One of those lawmakers was Sen. Josh Hawley of Missouri, the leader of the Senate GOP challenge to President-elect Joe Biden’s victory, who found himself being shunned by his colleagues during the incredibly volatile situation, according to The Wall Street Journal.
“It was extremely striking,” recounted an individual to the Journal. “For most of the time, he was in a corner of the room by himself with no one talking to him or acknowledging him.”
According to Republican aides, Hawley’s GOP Senate allies “were furious with him.”
While an array of Democratic lawmakers slammed his efforts to contest Biden’s win shortly after he announced his intentions in late December, the post-riot pushback will likely threaten his effectiveness in the chamber going forward, especially with growing calls for him to resign.
Hawley, who was elected in 2018 by ousting two-term Democratic Sen. Claire McCaskill, had been thought of as a likely 2024 presidential contender, was the first senator to announce his objections to the 2020 presidential election results.
Many saw Hawley’s move as part of a calculated strategy to endear himself to supporters of President Donald Trump, and once he signed on, Sen. Ted Cruz of Texas, who also has his eyes on the White House, jumped in and brought along several more senators to join in the effort.
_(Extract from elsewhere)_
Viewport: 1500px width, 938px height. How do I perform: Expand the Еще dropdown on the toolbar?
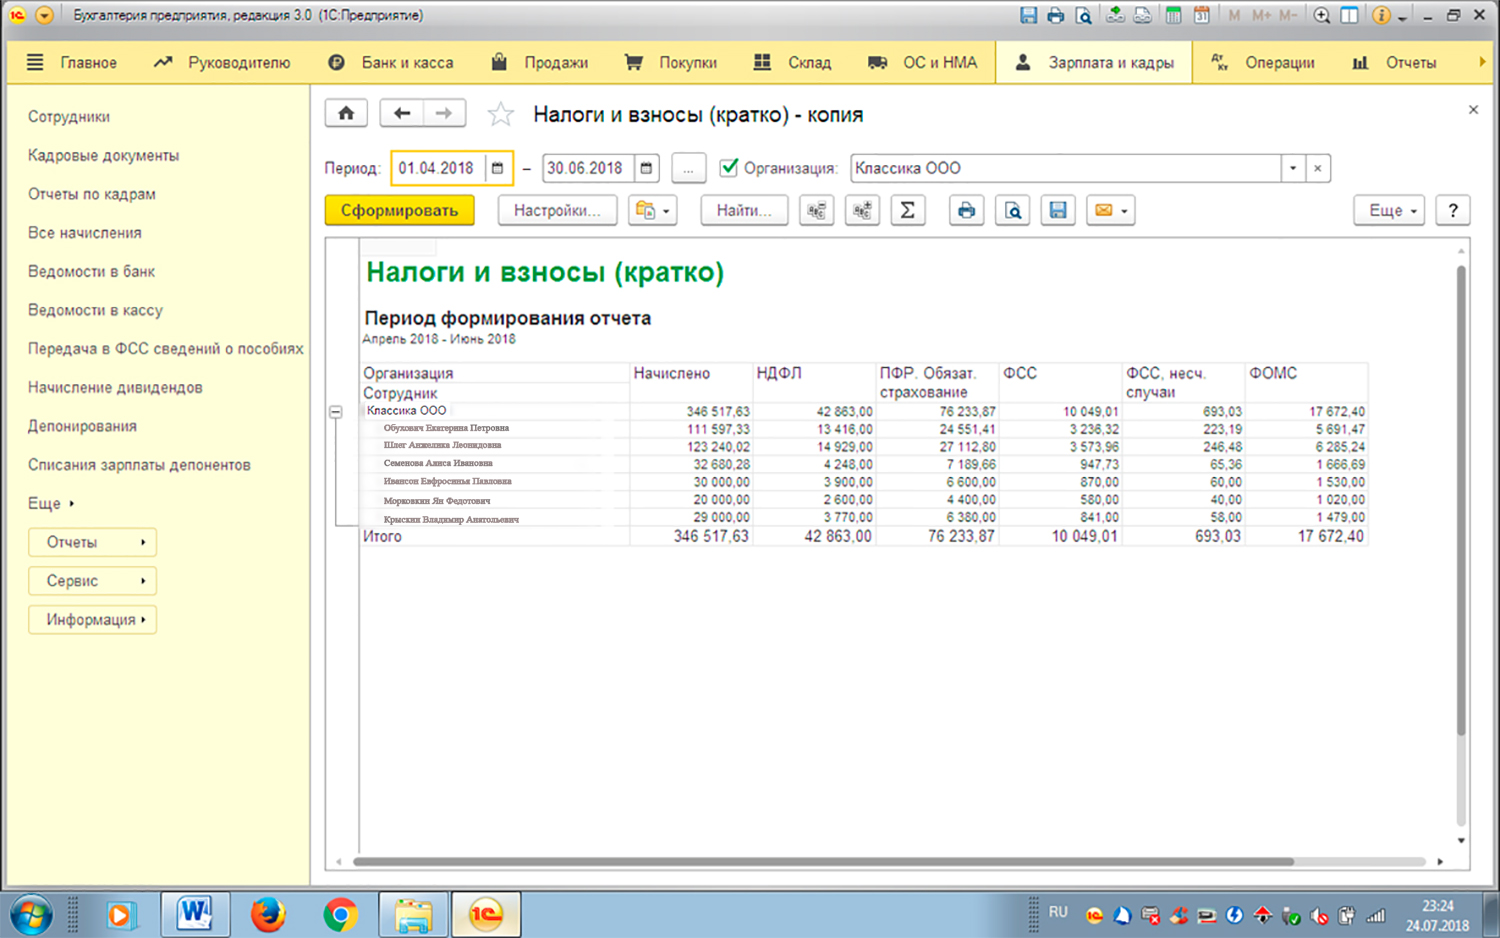pyautogui.click(x=1389, y=210)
By law, a formal objection to the Electoral College results needs at least one House member and a member of a Senate to allow for a debate and a vote on the keeping or invalidating an individual state’s electoral results.
“In the secure room on Wednesday, a push soon got under way from GOP leadership to persuade the 13 Republican objectors in the Senate to drop any further objections to ratification,” according to the Journal.
Cruz then convened with Hawley and several other Senate objectors to come up with a resolution, but Hawley was the only senator that proceeded. Hawley didn’t push for further Senate debate, but his challenge to Pennsylvania’s electoral results enabled House GOP objectors to continue debating the results well into the early hours of the morning on Thursday.
Biden’s 306-232 Electoral College victory over Trump was then certified, but the blowback to Hawley continued.
Former Republican Sen. John Danforth of Missouri, one of Hawley’s biggest advocates in running for the Senate, said on Thursday that he strongly regretted the decision.
“Supporting Josh and trying so hard to get him elected to the Senate was the worst mistake I ever made in my life,” Danforth told the St. Louis Post-Dispatch’s Tony Messenger. “Yesterday was the physical culmination of the long attempt (by Hawley and others) to foment a lack of public confidence in our democratic system. It is very dangerous to America to continue pushing this idea that government doesn’t work and that voting was fraudulent.”
On Thursday, Simon & Schuster announced that they were dropping Hawley’s upcoming book, “The Tyranny of Big Tech,” which was set to be released in June 2021.
Despite his increasing isolation from colleagues on both sides of the aisle, Hawley said that he would not resign.
“I will never apologize for giving voice to the millions of Missourians and Americans who have concerns about the integrity of our elections,” he said in a statement. “That’s my job, and I will keep doing it.”